Nor, Serotonin, glutamate, others
What is Progressive supranuclear palsy (PSP)?
Characterized by features of parkinsonism, but also by additional features not seen in PD. Therefore it is classified as a “parkinsonism-plus” syndrome.
How common is PSP? Prognosis?
PSP is much less common than PD. Reports of prevalence range from approximately 1.0-6.5 per 100,000. No genetic basis for PSP has been uncovered. Its usual age of onset is somewhat younger than that of PD, typically between the ages of 50-60. In contrast to PD, there is no effective treatment for the symptoms of PSP and it follows a relentlessly progressive course with a life expectancy of only approximately 10 years.
What are the neruologic features of PSP?
The parkinsonian features of PSP consist primarily of rigidity and bradykinesia.
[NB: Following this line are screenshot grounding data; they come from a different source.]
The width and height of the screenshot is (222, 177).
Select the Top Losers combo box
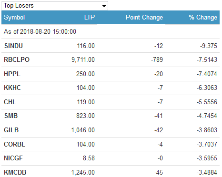(55, 6)
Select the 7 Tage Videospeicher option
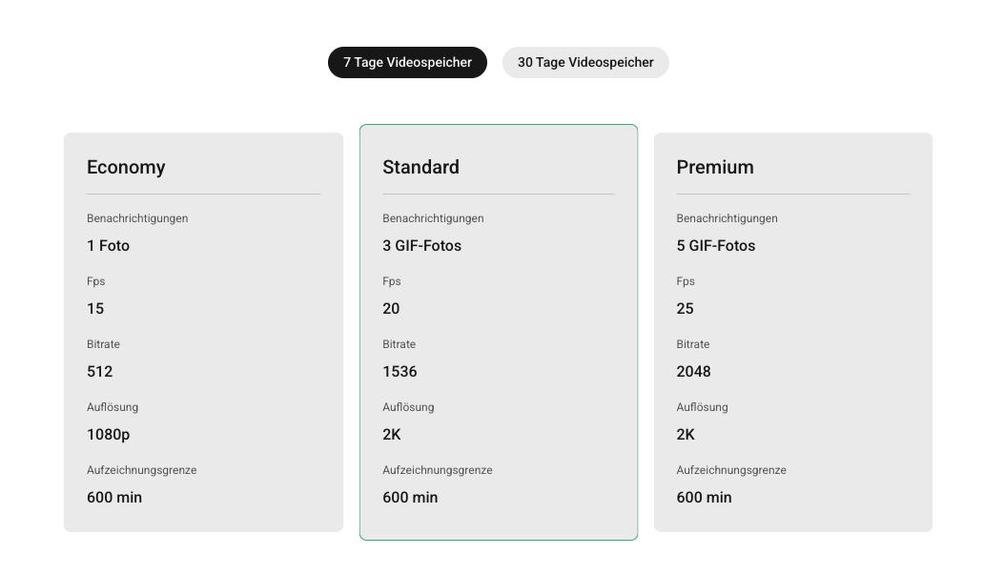 [407, 63]

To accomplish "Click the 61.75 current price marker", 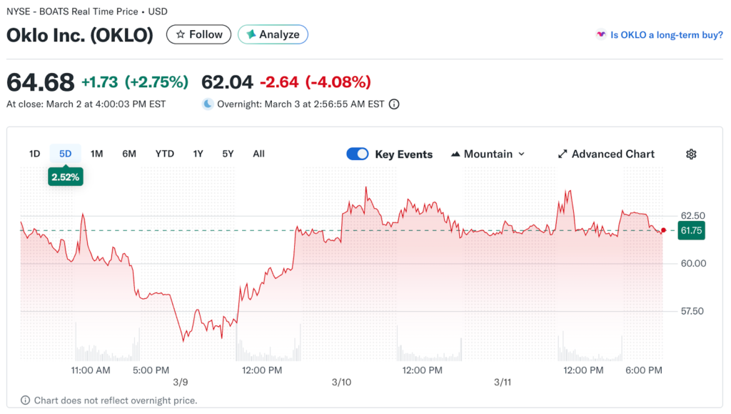I will [x=692, y=230].
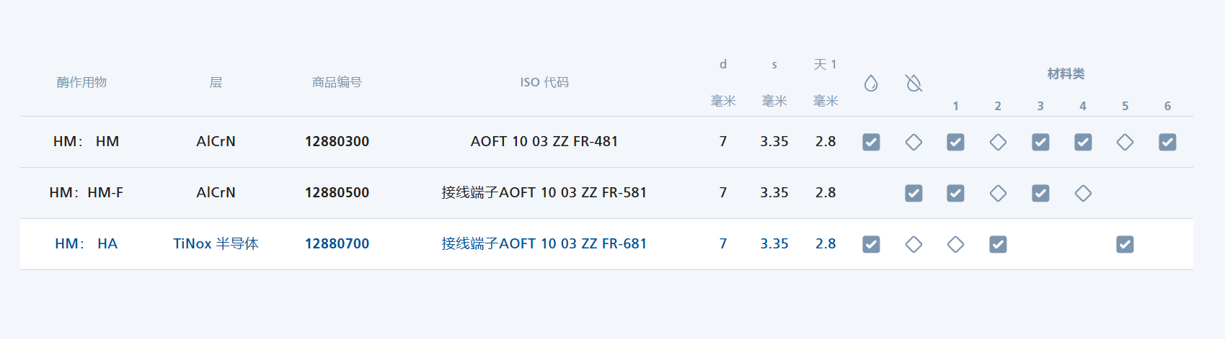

Unlike PD, the features of PSP are often quite symmetric. Axial musculature is especially likely to be involved and this may sometimes result in neck extension (in contrast to the neck flexion of PD), although neck extension is not present in the majority of individuals with PSP.
Individuals with PSP may display facial masking in the form of a peculiar “astonished” facial expression that differs from that seen in PD.
Dysarthria is often an early development in PSP and may be severe.
What are some other neurologic features of PSP?
Gait and balance disturbances are also early developments in persons with PSP and unexplained falling may even be the presenting feature of the disease. This is in marked contrast to PD.
Another prominent difference between the two disorders is that tremor is typically not present in PSP.
Behavioral dysfunction in the form of emotional lability and dementia are frequent in PSP and may develop early in the course of the disease process.
What is the defining clinical feature of PSP – the feature that most clearly separates it from PD and ultimately permits diagnosis?
The development of a characteristic eye movement abnormality, called a supranuclear gaze palsy.
The initial clinical manifestation of the supranucleur gaze palsy is what?
impairment of volitional downgaze (aka may present as messy eater, dirty tie sign, or difficulty descending stairs). This is diametrically different from PD, where difficulty with upgaze is often present.
With progression of the oculomotor dysfunction, upgaze is then affected and eventually horizontal gaze also becomes impaired.
What causes the impairment of eye movement in PSP?
Not due to paralysis of the extraocular muscles, but rather due to dysfunction at a level above the brainstem nuclei involved with eye movements, prompting the term “supranuclear” gaze palsy for the abnormality.
That the eyes are actually still capable of moving can be demonstrated by the oculocephalic maneuver, in which the patient is asked to fix his or her gaze on a point while the head is then passively rotated in a vertical or horizontal plane and full excursion of the eyes elicited. Individuals with PSP may also display difficulty with opening closed eyes when asked to do so, despite being able to do so spontaneously. This is termed apraxia of eyelid opening.
Other features of PSP?
Persons with PSP may also develop signs of pyramidal tract involvement, such as positive Babinski signs, and may also display a variety of sleep disturbances.
From a gross anatomic standpoint, PSP is characterized by what?
midbrain and cerebral cortical atrophy.
Microscopically, neuronal loss and gliosis are present in multiple areas, including the substantia nigra and other areas of the rostral midbrain, including the pedunculopontine nucleus. The globus pallidus is also prominently affected.
____________, composed of unpaired straight filaments that contain abnormally phosphorylated tau protein are a pathological hallmark of PSP. Thus PSP is called a tauopathy.
Neurofibrillary tangles
_______ is the most prominent neurochemical abnormality of PSP.
Nigrostriatal dopaminergic deficiency. However, other neurotransmitter systems are also affected, including cholinergic (ACh), GABAergic and noradrenergic (Nor).
What is MSA?
Multiple system atrophy (MSA) is another parkinsonism-plus syndrome, characterized by parkinsonian features plus additional distinctive clinical and pathological abnormalities.